Our own glimpses of that far-away war are handled coyly, with revelations meted out in careful counterpoint to the unfolding stateside mystery. Scraps of video from a cell phone damaged by the Iraqi heat are laboriously reconstructed for Hank's perusal, one per day: a fellow soldier urging Mike to speed up the truck he's driving in order to pass through some obstacle; Mike asking a screaming Iraqi where it hurts. When finally revealed, the atrocities committed overseas are both casual and intimate, acts easily set aside for a moment but impossible ever to forget.
The final level on which Haggis tells his tale of innocence abandoned is Hank himself. A symbolic embodiment of Red State America, Hank is stoic, patriotic, and religious (the movie takes its title from the Biblical tale of David and Goliath, which Hank relates to Emily's son one night), a man uninterested in hearing about others' feelings and unwilling to share his own. But the verities he possesses--about America, the Army, what it means to be a soldier--have grown outdated, and he must contend with their collapse. Early in the film, he passes a school where an American flag is accidentally flying upside-down. Helping the Salvadoran groundskeeper fix it, he explains that an upside down flag is "an international distress signal. It means we're in a whole heap of trouble." The scene is a peculiar one, which truly makes sense only later, when it is bookended by an equal and opposite episode at the film's conclusion, with Hank again flipping the flag, this time to send exactly that distress signal.

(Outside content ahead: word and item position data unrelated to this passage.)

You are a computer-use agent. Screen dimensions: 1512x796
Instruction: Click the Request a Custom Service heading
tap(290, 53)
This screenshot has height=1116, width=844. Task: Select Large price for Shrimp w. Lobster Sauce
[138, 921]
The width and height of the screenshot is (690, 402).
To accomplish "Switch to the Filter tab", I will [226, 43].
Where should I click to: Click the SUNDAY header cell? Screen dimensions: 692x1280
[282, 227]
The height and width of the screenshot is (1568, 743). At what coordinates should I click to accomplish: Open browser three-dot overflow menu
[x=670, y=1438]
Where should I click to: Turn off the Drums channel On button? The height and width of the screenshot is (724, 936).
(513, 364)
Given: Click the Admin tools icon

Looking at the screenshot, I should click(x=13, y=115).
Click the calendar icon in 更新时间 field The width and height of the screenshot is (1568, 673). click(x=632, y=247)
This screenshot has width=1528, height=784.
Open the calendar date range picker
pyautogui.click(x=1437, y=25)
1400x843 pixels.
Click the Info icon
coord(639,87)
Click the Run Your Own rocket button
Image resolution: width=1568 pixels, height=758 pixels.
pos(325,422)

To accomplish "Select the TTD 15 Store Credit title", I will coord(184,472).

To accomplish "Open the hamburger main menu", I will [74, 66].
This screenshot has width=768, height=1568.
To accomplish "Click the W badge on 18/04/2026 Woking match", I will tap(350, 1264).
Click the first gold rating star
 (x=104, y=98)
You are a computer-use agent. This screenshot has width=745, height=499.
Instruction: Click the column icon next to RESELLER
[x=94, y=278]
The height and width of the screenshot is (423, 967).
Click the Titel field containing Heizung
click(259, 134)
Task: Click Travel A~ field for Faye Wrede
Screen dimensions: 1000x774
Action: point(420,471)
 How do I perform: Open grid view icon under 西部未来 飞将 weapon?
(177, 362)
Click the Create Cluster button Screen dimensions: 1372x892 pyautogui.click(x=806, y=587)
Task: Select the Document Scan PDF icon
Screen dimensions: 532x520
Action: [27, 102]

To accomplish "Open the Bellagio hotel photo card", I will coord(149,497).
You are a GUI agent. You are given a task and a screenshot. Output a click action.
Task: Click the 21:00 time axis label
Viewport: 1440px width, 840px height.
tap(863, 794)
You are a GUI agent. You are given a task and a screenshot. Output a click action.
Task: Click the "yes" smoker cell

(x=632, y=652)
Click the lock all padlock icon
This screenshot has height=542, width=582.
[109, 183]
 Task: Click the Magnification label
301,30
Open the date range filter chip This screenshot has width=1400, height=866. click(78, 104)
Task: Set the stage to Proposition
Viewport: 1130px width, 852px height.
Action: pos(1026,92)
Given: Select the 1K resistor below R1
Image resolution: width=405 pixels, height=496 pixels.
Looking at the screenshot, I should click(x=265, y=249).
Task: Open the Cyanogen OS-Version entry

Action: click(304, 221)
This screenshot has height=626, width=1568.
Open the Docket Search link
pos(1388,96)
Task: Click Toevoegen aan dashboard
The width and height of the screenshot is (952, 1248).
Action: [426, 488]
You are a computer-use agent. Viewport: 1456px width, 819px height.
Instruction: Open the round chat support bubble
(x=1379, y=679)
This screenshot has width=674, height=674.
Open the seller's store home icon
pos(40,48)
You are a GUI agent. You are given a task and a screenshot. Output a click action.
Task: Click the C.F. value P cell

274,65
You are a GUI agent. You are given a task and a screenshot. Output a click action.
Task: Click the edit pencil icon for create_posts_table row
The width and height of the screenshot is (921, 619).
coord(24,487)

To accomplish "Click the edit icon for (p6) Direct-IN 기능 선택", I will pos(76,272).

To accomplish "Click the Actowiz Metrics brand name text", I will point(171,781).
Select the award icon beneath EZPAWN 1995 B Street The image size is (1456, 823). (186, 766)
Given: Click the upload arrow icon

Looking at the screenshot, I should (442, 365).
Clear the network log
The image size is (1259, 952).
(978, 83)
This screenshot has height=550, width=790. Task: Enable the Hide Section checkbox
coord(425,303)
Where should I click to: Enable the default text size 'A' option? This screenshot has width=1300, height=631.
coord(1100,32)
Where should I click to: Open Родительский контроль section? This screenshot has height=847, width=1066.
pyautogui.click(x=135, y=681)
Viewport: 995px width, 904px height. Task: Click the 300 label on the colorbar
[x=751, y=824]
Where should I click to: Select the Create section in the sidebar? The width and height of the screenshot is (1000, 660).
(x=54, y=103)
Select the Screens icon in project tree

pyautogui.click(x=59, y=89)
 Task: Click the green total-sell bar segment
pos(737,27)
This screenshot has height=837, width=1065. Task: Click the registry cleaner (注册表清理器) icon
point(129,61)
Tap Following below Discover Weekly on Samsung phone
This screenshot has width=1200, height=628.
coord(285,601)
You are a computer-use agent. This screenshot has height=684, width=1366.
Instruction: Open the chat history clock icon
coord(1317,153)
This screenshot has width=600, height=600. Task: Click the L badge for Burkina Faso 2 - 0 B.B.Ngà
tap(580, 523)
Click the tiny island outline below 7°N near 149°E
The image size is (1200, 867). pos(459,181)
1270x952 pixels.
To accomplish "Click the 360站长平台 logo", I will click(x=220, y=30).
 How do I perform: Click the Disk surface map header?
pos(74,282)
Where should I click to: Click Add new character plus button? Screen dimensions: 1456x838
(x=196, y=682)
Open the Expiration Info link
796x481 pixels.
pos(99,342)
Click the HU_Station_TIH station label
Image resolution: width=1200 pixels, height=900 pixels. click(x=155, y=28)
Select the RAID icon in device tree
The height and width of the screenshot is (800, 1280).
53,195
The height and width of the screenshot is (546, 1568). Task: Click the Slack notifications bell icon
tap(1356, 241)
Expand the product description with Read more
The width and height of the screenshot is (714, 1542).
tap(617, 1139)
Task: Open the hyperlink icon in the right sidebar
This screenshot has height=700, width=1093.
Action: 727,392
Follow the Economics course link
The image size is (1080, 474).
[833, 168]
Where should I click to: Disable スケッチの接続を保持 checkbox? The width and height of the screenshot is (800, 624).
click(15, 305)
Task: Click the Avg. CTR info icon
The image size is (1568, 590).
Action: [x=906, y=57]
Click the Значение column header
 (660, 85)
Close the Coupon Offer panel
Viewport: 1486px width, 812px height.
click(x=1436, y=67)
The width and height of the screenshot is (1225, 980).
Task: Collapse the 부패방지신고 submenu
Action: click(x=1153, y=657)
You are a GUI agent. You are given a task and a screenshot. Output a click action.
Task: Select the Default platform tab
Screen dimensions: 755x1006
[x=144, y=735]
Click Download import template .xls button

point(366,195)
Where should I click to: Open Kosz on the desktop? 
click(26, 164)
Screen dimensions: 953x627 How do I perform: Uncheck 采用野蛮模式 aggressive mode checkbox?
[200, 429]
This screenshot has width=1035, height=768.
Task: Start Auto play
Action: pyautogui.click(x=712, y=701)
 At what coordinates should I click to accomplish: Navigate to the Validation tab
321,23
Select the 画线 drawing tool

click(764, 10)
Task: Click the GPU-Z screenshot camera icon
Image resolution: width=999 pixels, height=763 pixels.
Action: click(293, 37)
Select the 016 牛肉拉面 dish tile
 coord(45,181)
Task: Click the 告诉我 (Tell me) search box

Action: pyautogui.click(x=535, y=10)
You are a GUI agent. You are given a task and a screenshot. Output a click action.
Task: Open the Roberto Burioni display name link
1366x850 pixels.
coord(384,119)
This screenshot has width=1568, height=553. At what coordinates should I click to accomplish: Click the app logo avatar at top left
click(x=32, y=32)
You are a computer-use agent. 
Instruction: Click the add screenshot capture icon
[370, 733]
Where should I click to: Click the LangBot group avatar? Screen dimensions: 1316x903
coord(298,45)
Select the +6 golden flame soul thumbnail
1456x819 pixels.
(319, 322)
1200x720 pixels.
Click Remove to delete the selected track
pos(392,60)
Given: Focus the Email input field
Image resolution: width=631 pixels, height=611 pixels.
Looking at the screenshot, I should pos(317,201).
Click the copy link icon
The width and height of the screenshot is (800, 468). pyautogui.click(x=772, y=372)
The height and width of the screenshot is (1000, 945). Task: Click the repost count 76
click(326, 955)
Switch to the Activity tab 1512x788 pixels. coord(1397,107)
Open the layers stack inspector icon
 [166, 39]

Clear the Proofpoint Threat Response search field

It's not a light touch. But by this point it's become clear that, for all its technical sophistication, its fine performances and narrative nuance, In the Valley of Elah is a simple-minded film, a thuddingly one-note tone poem about how the Iraq war inevitably turns innocent boys into soulless monsters. One of the last scenes at the base drives the point home to anyone obtuse enough not yet to have gotten it, as a skinny kid with acne so vivid it might have been painted on by Jim Henson's Creature Shop arrives to inherit the bunk of the murdered soldier and Hank looks on, pityingly, at the walking corpse he will inevitably become.
Pro-war critics will doubtless condemn In the Valley of Elah as anti-troop and anti-America, but in fact it is a perfect twin to the Iraq happy talk doled out in places such as The Weekly Standard. Where the stab-in-the-back crowd projects inhuman levels of honor, glory, and heroism upon the troops, Haggis sees only sacrifice, pain, and remorse. I like to imagine there is more truth to the former vision than the latter, but both are idle caricatures, talismans meant to transform ideology into virtue. I have no doubt that Paul Haggis believes he supports the troops, and I have no doubt Bill Kristol believes he does, too. But based on the evidence, I would say both men are driven by other beliefs stronger still.